> [Problem details]:
Reproduce all of the lines below word for word, omitting the pictures.

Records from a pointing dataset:

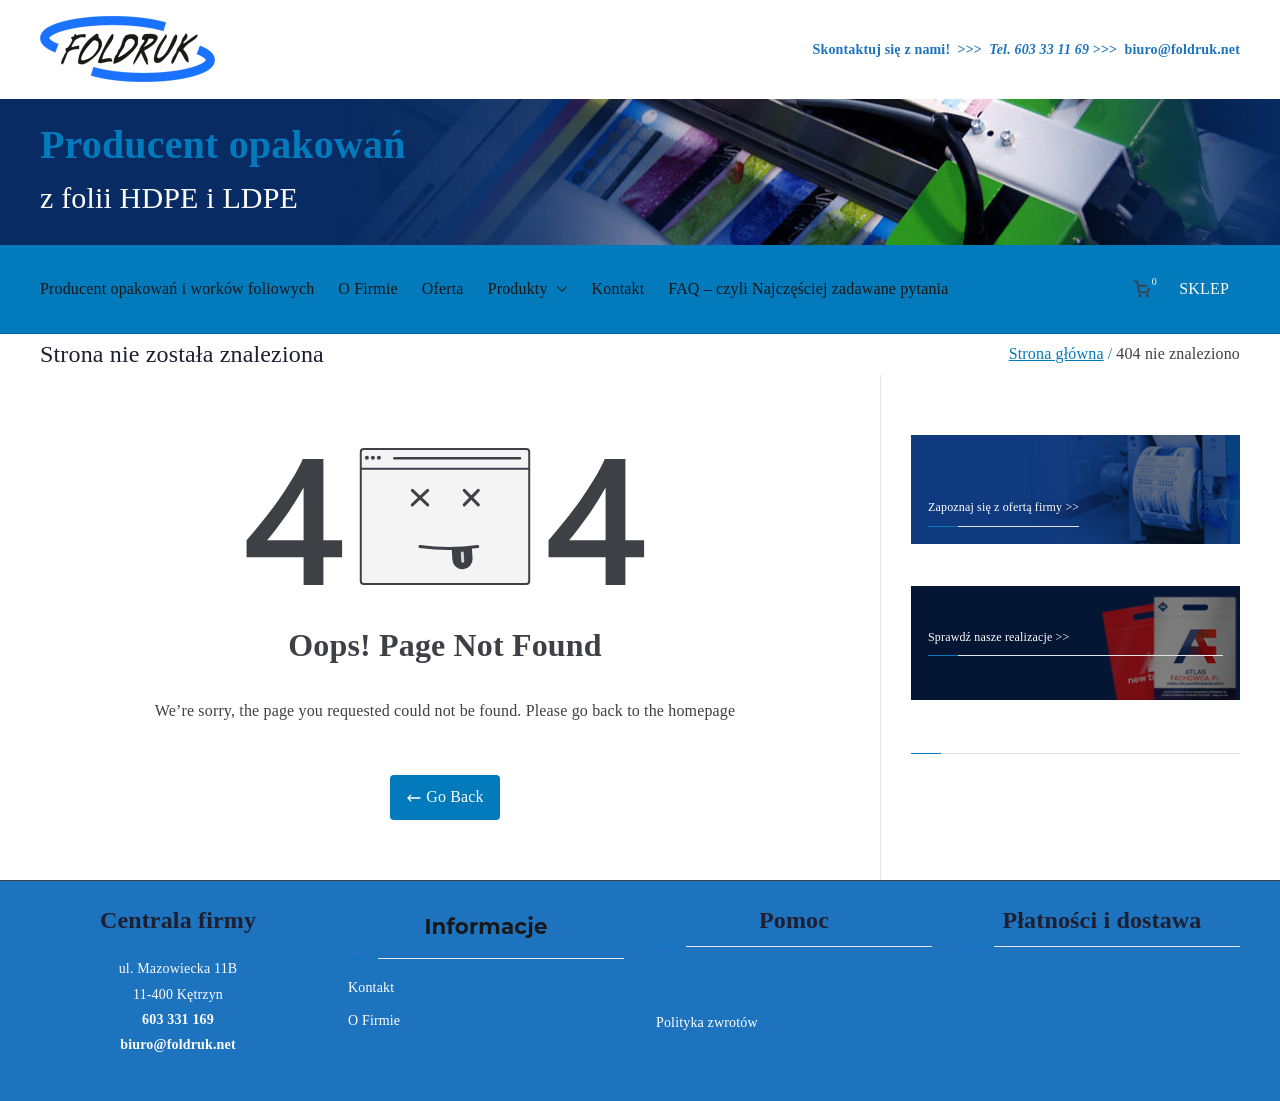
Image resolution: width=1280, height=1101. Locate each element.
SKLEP (1204, 288)
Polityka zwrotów (707, 1022)
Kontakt (618, 288)
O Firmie (368, 288)
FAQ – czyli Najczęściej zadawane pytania (808, 288)
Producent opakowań (223, 144)
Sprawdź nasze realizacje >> (998, 637)
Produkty (528, 289)
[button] (558, 289)
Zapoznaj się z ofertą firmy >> (1003, 507)
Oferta (443, 288)
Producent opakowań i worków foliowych (177, 288)
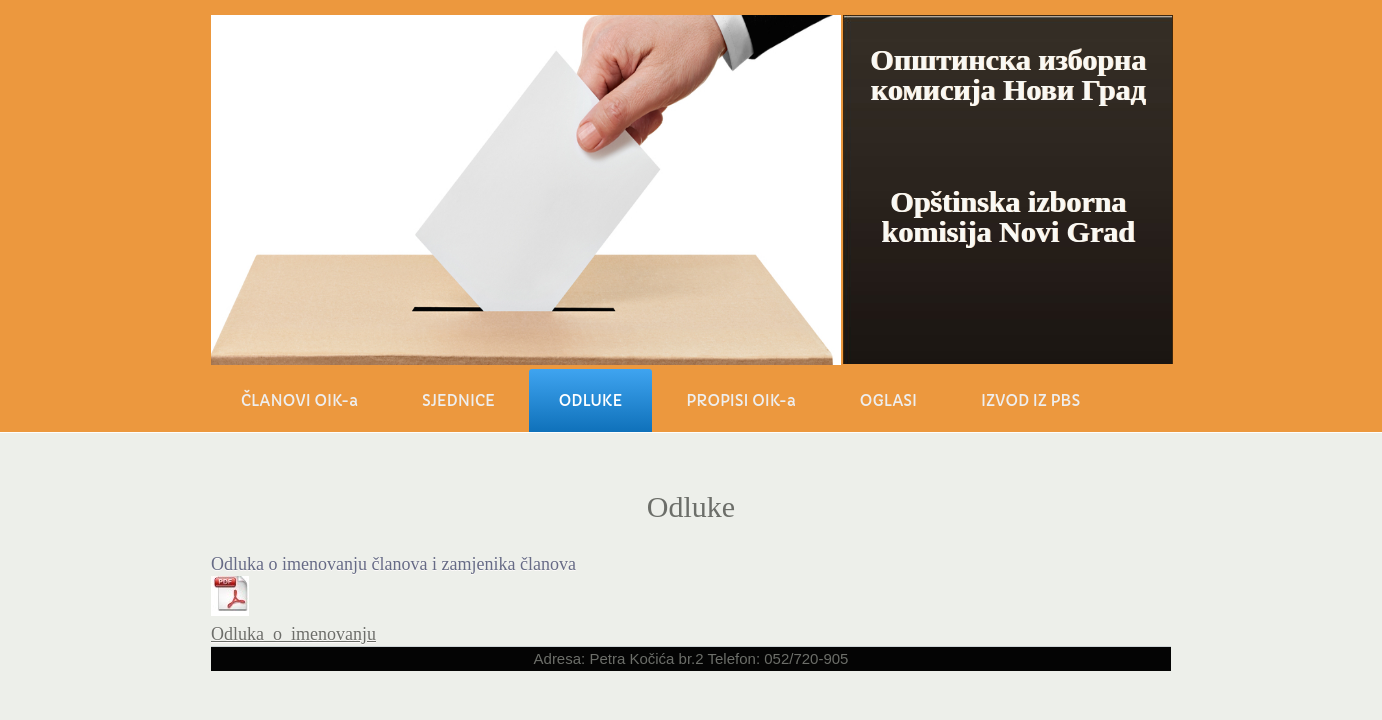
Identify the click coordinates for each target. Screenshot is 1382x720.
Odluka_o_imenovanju (293, 634)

> [Result of the task]:
Image resolution: width=1280, height=1101. Locate each element.
SKLEP (1204, 288)
Polityka zwrotów (707, 1022)
Kontakt (618, 288)
O Firmie (368, 288)
FAQ – czyli Najczęściej zadawane pytania (808, 288)
Producent opakowań (223, 144)
Sprawdź nasze realizacje >> (998, 637)
Produkty (528, 289)
[button] (558, 289)
Zapoznaj się z ofertą firmy >> (1003, 507)
Oferta (443, 288)
Producent opakowań i worków foliowych (177, 288)
Identify the click coordinates for each target. Screenshot is 1382x720.
Odluka_o_imenovanju (293, 634)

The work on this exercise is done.